Background: Previous studies have reported the association of PTPN1 single nucleotide polymorphisms (SNPs) and type 2 diabetes mellitus (T2DM) incidence. But the results remain inconclusive.
Methods: We performed a meta-analysis on the association between PTPN1 SNPs and T2DM with pooled studies available. PubMed and EMBASE databases were searched up to June 15 2015. Case-control studies on the association between PTPN1 SNPs and T2DM susceptibility were included. The pooled association strength between PTPN1 SNPs and T2DM susceptibility was measured by odds ratio (OR) with 95% confidence intervals (95% CI) using random-effects model.
Findings: rs2230605(A>G) (A vs G : OR 1.13, 95% CI 0.72-1.78; AG vs AA: 1.17, 0.72- 1.91) and rs1689673(148insG) (G vs O: 1.07, 0.93-1.25) were positively associated with T2DM susceptibility, whereas rs2230604(C>T) (TT vs CC: 0.74, 0.47-1.16; CT+TT vs CC: 0.89, 0.79-1.00; TT vs CT+CC: 0.76, 0.48-1.20), rs6126033(C>T) (T vs C: 0.86, 0.64-1.16; CT vs CC: 0.87, 0.66-1.14; TT vs CC: 0.85, 0.24-3.04; CT+TT vs CC: 0.86, 0.64-1.15; TT vs CT+CC: 0.86, 0.24-3.09); and rs2426159(A>G) (GG vs AA: 0.85, 0.65-1.10; AG+GG vs AA: 0.90, 0.75-1.08; GG vs AG+AA: 0.90, 0.74-1.10) were reversely correlated with T2DM.

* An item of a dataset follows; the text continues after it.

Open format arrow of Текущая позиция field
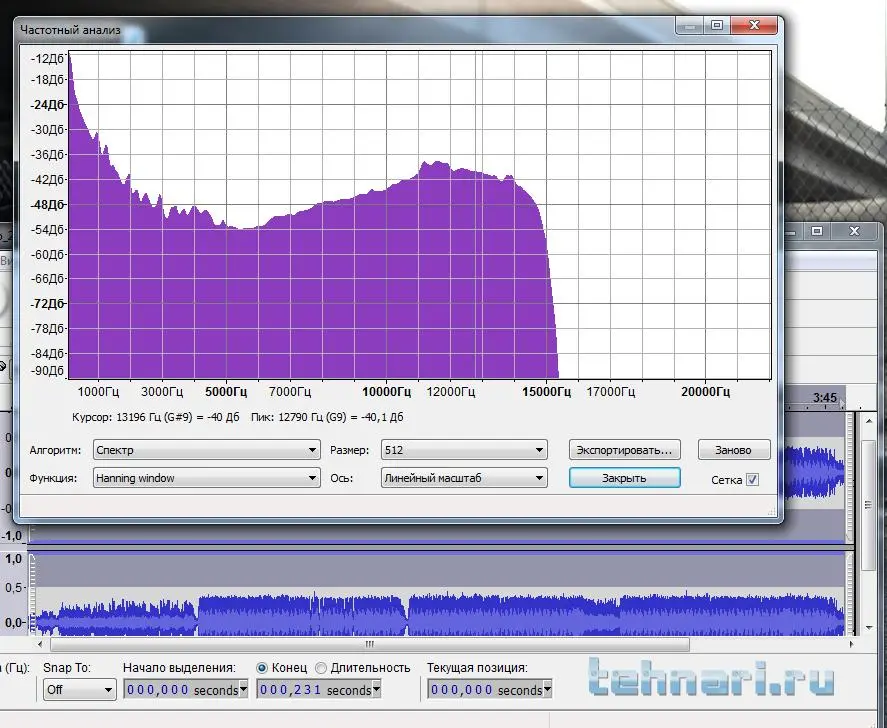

Conclusions: Most of the SNPs genotyped were located at non-coding regions of PTPN1, suggesting that intact PTPN1 protein is essential for individual survival and growth. And the frequently observed reverse correlations between T2DM susceptibility and SNPs within non-coding regions of PTPN1 suggest that those SNPs have negative impacts on PTPN1 gene transcription.